# Problem requirements:
Write each entry out again exactly, with nothing omitted.

[Records drawn from a dataset]
════
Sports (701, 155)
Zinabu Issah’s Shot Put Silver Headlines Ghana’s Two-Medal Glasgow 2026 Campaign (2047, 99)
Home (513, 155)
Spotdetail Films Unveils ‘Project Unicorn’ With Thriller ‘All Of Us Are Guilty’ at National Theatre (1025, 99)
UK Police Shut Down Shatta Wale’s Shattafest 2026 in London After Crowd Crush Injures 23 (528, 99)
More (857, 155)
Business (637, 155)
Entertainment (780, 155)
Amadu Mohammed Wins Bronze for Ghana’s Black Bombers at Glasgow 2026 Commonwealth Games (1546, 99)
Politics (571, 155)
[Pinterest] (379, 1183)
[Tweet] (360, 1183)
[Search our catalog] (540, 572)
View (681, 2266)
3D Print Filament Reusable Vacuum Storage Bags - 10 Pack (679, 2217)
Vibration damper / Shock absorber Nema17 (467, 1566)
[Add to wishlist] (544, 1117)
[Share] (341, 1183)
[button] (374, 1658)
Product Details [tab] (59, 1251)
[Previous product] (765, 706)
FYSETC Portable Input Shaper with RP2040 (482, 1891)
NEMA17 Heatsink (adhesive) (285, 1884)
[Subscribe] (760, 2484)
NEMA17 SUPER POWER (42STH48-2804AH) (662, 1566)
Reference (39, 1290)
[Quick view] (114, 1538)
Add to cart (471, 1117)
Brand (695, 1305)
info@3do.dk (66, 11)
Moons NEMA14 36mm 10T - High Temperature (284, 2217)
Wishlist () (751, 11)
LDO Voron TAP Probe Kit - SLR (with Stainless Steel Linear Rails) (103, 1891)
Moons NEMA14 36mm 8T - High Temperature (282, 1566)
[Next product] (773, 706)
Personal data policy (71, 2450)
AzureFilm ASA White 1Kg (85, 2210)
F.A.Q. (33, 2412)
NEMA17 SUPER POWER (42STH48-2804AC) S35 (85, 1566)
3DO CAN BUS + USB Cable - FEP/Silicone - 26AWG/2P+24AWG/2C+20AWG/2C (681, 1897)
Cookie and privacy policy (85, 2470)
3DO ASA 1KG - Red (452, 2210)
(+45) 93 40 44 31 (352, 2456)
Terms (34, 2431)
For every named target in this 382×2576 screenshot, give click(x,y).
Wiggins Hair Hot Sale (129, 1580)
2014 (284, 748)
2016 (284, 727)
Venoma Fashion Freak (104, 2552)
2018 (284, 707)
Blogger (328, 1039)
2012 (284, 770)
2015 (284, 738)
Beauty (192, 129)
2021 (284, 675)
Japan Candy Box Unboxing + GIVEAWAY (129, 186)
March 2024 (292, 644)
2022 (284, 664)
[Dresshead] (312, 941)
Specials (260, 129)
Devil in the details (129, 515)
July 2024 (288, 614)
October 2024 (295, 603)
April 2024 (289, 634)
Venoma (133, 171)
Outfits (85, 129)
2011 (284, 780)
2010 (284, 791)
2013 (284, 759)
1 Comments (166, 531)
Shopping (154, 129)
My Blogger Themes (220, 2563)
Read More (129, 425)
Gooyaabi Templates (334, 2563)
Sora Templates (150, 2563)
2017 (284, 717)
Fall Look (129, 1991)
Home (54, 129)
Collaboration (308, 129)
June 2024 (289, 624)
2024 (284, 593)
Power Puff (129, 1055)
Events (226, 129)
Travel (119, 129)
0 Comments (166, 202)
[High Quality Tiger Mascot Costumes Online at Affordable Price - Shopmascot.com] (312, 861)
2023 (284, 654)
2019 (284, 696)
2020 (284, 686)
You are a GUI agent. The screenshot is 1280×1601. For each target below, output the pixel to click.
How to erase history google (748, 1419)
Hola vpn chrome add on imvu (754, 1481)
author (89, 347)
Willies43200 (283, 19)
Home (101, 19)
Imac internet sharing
════
# Expected answer:
Sports (701, 155)
Zinabu Issah’s Shot Put Silver Headlines Ghana’s Two-Medal Glasgow 2026 Campaign (2047, 99)
Home (513, 155)
Spotdetail Films Unveils ‘Project Unicorn’ With Thriller ‘All Of Us Are Guilty’ at National Theatre (1025, 99)
UK Police Shut Down Shatta Wale’s Shattafest 2026 in London After Crowd Crush Injures 23 (528, 99)
More (857, 155)
Business (637, 155)
Entertainment (780, 155)
Amadu Mohammed Wins Bronze for Ghana’s Black Bombers at Glasgow 2026 Commonwealth Games (1546, 99)
Politics (571, 155)
[Pinterest] (379, 1183)
[Tweet] (360, 1183)
[Search our catalog] (540, 572)
View (681, 2266)
3D Print Filament Reusable Vacuum Storage Bags - 10 Pack (679, 2217)
Vibration damper / Shock absorber Nema17 (467, 1566)
[Add to wishlist] (544, 1117)
[Share] (341, 1183)
[button] (374, 1658)
Product Details [tab] (59, 1251)
[Previous product] (765, 706)
FYSETC Portable Input Shaper with RP2040 (482, 1891)
NEMA17 Heatsink (adhesive) (285, 1884)
[Subscribe] (760, 2484)
NEMA17 SUPER POWER (42STH48-2804AH) (662, 1566)
Reference (39, 1290)
[Quick view] (114, 1538)
Add to cart (471, 1117)
Brand (695, 1305)
info@3do.dk (66, 11)
Moons NEMA14 36mm 10T - High Temperature (284, 2217)
Wishlist () (751, 11)
LDO Voron TAP Probe Kit - SLR (with Stainless Steel Linear Rails) (103, 1891)
Moons NEMA14 36mm 8T - High Temperature (282, 1566)
[Next product] (773, 706)
Personal data policy (71, 2450)
AzureFilm ASA White 1Kg (85, 2210)
F.A.Q. (33, 2412)
NEMA17 SUPER POWER (42STH48-2804AC) S35 (85, 1566)
3DO CAN BUS + USB Cable - FEP/Silicone - 26AWG/2P+24AWG/2C+20AWG/2C (681, 1897)
Cookie and privacy policy (85, 2470)
3DO ASA 1KG - Red (452, 2210)
(+45) 93 40 44 31 (352, 2456)
Terms (34, 2431)
For every named target in this 382×2576 screenshot, give click(x,y).
Wiggins Hair Hot Sale (129, 1580)
2014 (284, 748)
2016 (284, 727)
Venoma Fashion Freak (104, 2552)
2018 (284, 707)
Blogger (328, 1039)
2012 (284, 770)
2015 (284, 738)
Beauty (192, 129)
2021 (284, 675)
Japan Candy Box Unboxing + GIVEAWAY (129, 186)
March 2024 (292, 644)
2022 (284, 664)
[Dresshead] (312, 941)
Specials (260, 129)
Devil in the details (129, 515)
July 2024 (288, 614)
October 2024 (295, 603)
April 2024 (289, 634)
Venoma (133, 171)
Outfits (85, 129)
2011 (284, 780)
2010 (284, 791)
2013 (284, 759)
1 Comments (166, 531)
Shopping (154, 129)
My Blogger Themes (220, 2563)
Read More (129, 425)
Gooyaabi Templates (334, 2563)
Sora Templates (150, 2563)
2017 (284, 717)
Fall Look (129, 1991)
Home (54, 129)
Collaboration (308, 129)
June 2024 (289, 624)
2024 (284, 593)
Power Puff (129, 1055)
Events (226, 129)
Travel (119, 129)
0 Comments (166, 202)
[High Quality Tiger Mascot Costumes Online at Affordable Price - Shopmascot.com] (312, 861)
2023 (284, 654)
2019 (284, 696)
2020 (284, 686)
You are a GUI agent. The screenshot is 1280×1601. For each target below, output the pixel to click.
How to erase history google (748, 1419)
Hola vpn chrome add on imvu (754, 1481)
author (89, 347)
Willies43200 (283, 19)
Home (101, 19)
Imac internet sharing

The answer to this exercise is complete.